▶ _DIRECTIONS FOR THIS TASK_:
Each entry below must be written out exactly, with pictures left out.

** Opening RECORD EXCERPTS block **

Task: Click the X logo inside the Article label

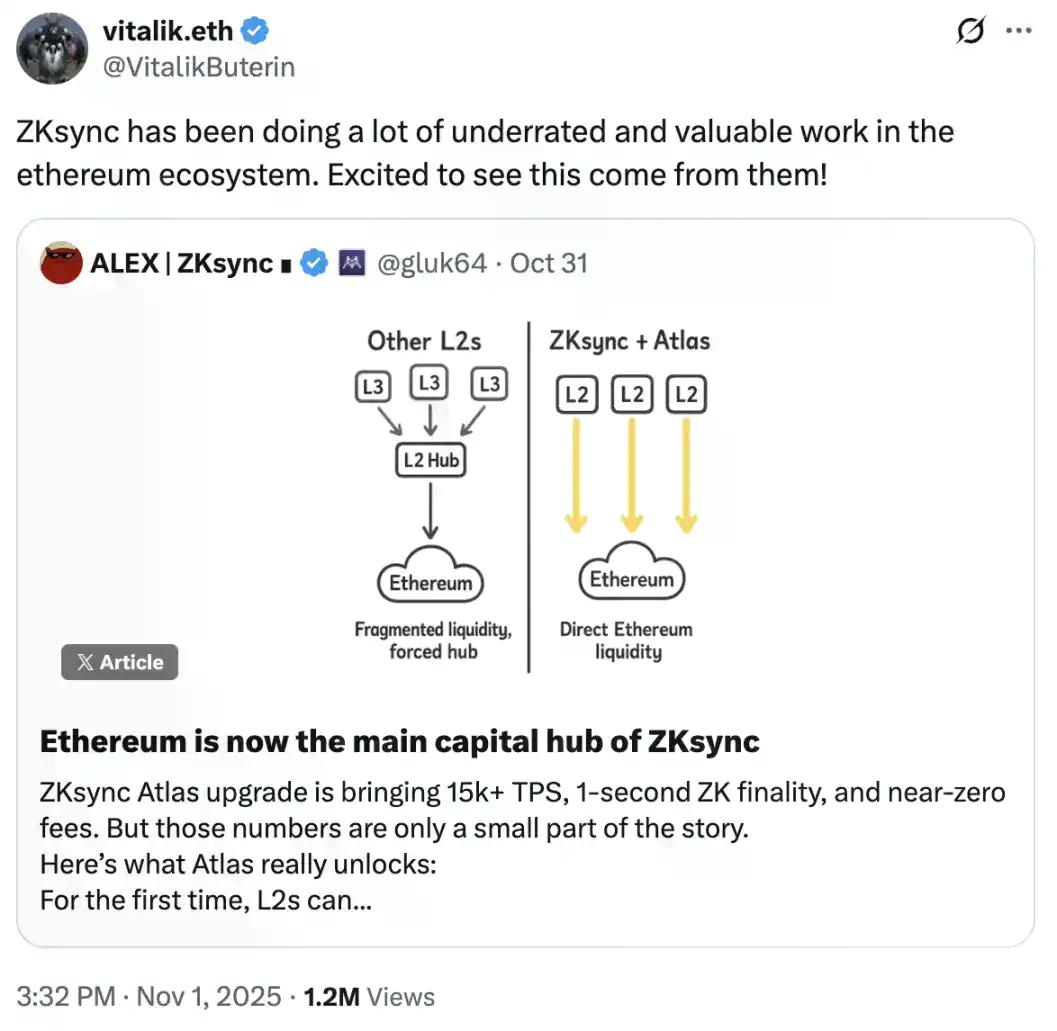Action: coord(88,662)
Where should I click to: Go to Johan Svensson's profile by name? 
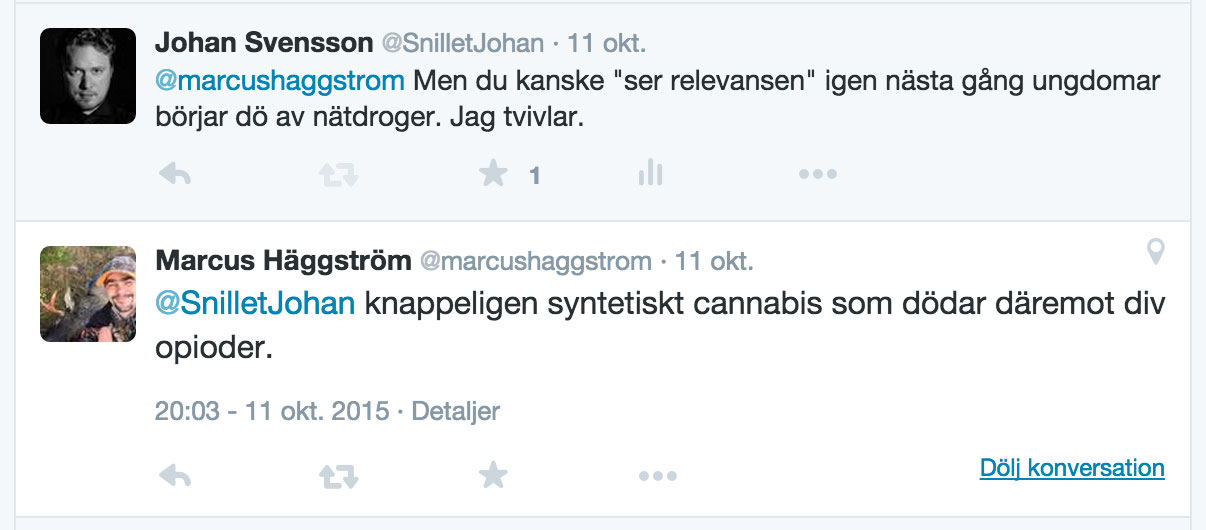(x=262, y=43)
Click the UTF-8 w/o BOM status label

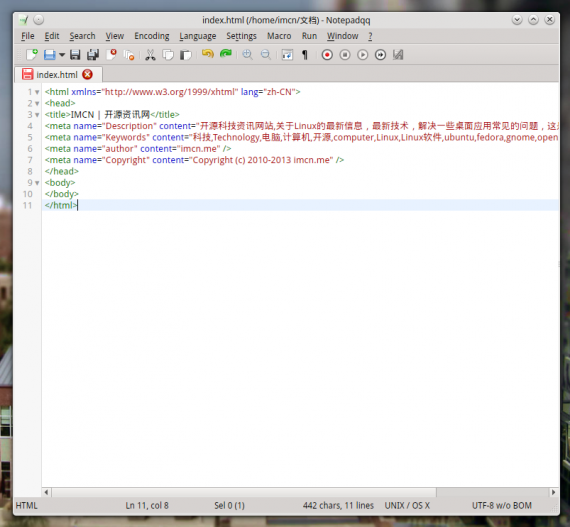502,506
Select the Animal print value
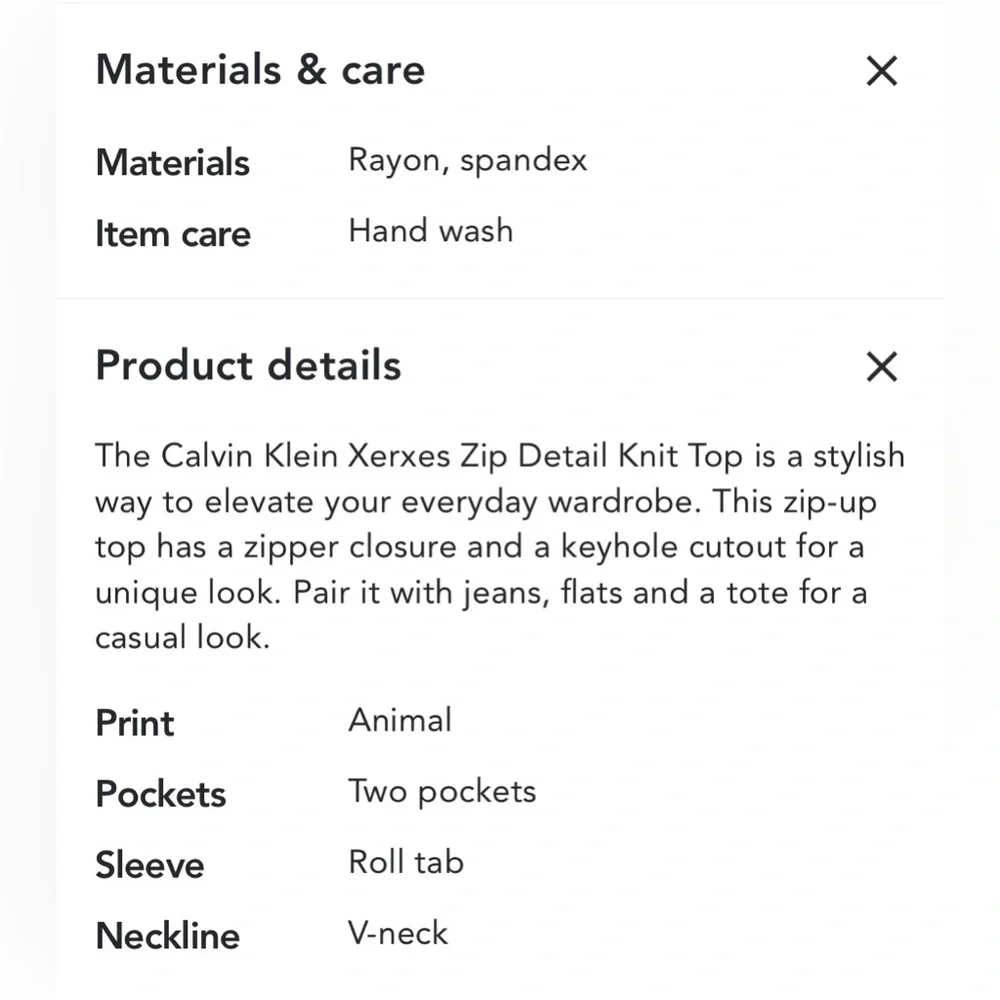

** Closing RECORD EXCERPTS block **

▶ _SOLUTION FOR THIS PROBLEM_:
Task: Click the X logo inside the Article label

Action: coord(88,662)
Where should I click to: Go to Johan Svensson's profile by name? 
(x=262, y=43)
Click the UTF-8 w/o BOM status label

502,506
Select the Animal print value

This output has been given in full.